Margaret Atwood chose this as he best book of 1996 for Macleans's magazine. I agree with her it is an exceptional novel. She wrote that it was Matt Cohen's best novel up to that date. I would put it on a par with his early novel "The Disinherited" but agree with her that in that regard,.
As in his previous novel "The Bookseller", Cohen uses the relationship between two brothers as teh foundation for this novel. Cohen again explores the nature of relationships in this novel. It is a novel about the choices one makes in life and how these choices will inevitably affect those around one. Alec Constantine is devastated by the death of his younger brother Harold. He is not only devastated by the fact of Harold's death but by the extended agony of Harold's death by cancer. Alec enters a depression and within that depression comes to the understanding that he has made choices in his life and has choices to make. That though he is wrapped in a relationship of family and responsibilities to those family members, he is alone and must make decisions about the rest of his life. There is a recurring reference in the novel to Faust and the bargain to be made. Like Faust, Alec must make a choice and live with teh consequences
It's a beautifully written book that just flies by...but I'll be damned if I could figure out what was going on. There are two brothers, a women between them...and a resurrection at an Elvis Club? The sweet characters and the dry wit kept me going...but in the end, it feels like I experienced something lovely...if only someone could it explain it to me.
A lovely surprise. I chose it only because it was by a Canadian author, without even reading the dust jacket, so when the book turned out to be a quirky story about a young man who keeps “seeing” his dead brother in strange places, I was pretty happy.
This book has an interesting lyrical style.

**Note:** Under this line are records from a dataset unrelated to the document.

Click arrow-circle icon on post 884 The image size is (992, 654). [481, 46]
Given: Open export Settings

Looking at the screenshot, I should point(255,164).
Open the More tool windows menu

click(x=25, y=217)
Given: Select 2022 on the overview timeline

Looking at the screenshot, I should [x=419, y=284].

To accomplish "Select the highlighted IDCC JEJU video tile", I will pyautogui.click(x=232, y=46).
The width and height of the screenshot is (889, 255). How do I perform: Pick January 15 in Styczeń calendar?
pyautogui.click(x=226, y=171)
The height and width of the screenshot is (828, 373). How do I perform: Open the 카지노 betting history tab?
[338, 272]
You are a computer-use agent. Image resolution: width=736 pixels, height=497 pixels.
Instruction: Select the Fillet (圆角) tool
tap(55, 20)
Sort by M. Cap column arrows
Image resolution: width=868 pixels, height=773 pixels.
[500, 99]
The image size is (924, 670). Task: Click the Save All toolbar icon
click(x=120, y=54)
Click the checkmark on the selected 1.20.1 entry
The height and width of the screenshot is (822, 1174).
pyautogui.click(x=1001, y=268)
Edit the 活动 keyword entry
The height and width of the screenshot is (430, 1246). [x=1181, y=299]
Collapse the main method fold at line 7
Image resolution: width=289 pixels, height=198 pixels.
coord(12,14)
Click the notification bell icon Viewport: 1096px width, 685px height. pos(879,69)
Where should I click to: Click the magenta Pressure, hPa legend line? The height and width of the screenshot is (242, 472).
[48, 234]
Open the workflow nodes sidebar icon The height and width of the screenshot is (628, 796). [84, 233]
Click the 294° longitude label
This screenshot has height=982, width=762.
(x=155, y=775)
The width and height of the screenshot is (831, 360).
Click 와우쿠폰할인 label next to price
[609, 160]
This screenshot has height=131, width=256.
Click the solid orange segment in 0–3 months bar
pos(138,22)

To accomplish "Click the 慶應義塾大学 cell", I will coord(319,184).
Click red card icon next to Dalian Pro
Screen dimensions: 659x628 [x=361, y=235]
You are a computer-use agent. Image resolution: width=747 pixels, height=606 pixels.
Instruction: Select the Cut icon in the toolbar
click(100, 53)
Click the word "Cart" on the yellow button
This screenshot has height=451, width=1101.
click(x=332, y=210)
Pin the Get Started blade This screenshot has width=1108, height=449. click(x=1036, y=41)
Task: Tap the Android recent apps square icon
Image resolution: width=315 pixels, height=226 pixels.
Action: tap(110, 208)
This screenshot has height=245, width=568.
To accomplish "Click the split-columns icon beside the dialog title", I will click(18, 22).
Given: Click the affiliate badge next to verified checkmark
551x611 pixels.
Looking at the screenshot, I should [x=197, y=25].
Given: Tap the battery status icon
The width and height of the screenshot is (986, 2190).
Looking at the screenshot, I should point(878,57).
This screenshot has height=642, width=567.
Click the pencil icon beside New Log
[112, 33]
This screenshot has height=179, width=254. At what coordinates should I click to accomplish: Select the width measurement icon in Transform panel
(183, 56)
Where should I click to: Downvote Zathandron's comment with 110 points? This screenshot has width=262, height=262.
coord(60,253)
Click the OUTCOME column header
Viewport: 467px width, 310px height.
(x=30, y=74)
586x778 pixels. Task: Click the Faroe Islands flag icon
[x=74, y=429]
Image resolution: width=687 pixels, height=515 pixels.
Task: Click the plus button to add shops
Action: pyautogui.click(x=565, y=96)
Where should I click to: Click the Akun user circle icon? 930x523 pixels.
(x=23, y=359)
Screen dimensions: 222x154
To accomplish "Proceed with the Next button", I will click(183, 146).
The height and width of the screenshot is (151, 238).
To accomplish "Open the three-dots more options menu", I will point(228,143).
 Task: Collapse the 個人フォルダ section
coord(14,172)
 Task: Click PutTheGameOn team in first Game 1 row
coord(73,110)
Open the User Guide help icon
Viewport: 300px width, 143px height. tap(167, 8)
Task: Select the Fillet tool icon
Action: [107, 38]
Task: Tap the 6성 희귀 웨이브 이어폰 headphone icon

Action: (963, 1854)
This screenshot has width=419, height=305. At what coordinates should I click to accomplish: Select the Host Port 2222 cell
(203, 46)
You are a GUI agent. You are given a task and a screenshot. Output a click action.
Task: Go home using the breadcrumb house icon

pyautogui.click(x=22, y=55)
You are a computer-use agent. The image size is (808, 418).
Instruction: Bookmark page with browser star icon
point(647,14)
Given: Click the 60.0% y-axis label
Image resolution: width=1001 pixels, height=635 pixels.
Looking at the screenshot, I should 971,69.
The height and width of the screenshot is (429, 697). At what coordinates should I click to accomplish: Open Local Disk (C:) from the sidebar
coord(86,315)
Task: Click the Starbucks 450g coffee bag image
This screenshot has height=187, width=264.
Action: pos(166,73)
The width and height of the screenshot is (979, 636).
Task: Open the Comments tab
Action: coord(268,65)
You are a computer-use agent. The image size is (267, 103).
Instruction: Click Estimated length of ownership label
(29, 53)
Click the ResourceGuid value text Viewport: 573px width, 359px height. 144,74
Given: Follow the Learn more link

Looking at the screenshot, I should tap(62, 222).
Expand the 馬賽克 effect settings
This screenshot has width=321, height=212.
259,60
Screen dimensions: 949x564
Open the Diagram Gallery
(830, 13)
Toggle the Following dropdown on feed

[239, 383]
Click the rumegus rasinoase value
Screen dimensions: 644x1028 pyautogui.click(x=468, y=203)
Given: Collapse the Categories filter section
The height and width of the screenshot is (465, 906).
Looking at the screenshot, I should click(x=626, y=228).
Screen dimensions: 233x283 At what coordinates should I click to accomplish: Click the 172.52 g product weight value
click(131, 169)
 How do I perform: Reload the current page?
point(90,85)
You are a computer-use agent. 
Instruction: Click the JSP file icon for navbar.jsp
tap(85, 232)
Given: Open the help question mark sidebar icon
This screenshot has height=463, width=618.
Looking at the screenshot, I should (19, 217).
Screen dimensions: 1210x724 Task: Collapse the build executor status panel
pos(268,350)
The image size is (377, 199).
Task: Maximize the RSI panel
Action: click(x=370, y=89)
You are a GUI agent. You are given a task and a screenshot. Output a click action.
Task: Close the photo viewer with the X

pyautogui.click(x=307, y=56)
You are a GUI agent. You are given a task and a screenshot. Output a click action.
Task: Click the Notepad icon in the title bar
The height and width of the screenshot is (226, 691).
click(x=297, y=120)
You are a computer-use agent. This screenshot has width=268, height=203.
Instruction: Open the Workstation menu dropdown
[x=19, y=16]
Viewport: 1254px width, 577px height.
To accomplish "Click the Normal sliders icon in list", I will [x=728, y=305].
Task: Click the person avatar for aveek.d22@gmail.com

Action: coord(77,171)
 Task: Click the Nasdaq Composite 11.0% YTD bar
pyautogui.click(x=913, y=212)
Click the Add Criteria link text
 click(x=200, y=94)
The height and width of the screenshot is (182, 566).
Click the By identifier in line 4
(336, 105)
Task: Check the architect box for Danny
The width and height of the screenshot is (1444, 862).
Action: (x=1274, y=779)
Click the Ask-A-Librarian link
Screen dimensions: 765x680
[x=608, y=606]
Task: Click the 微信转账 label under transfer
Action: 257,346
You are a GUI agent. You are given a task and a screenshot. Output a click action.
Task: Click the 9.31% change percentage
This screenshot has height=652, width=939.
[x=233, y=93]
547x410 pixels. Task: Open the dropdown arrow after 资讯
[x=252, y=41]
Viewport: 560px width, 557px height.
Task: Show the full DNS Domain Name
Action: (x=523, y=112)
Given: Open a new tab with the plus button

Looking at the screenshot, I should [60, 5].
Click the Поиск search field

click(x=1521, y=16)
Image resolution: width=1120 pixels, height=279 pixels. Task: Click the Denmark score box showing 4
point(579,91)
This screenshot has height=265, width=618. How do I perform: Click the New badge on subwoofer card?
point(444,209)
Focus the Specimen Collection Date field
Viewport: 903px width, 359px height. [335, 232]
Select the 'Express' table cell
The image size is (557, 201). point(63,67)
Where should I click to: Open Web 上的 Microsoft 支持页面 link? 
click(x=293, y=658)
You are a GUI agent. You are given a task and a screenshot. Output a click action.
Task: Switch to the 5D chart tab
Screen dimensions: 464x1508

The unlikeability of the protagonist seemed to keep me from either enjoying it or finding it particularly enriching. A theme seemed to be that self-absorbed alcoholics tend to be miserable.
Though the book cover raved quotes of amazing approval, I personally did not find the novel too gripping. The story is about two brothers, Alec and Harold, and follows Alec's coping with Harold's death to cancer. It is emotional, sentimental and even witty at times but, personally, I found the book hopped back from one topic to another too often, making it - at times - difficult to follow the story. Every situation seemed to flashback to another and then yet again to another. Confusing.
Great book, really makes the reader feel what it's like to die from cancer and coping with the loss from the point of view of the one who suffers from it and from the family members who have to learn to live without them.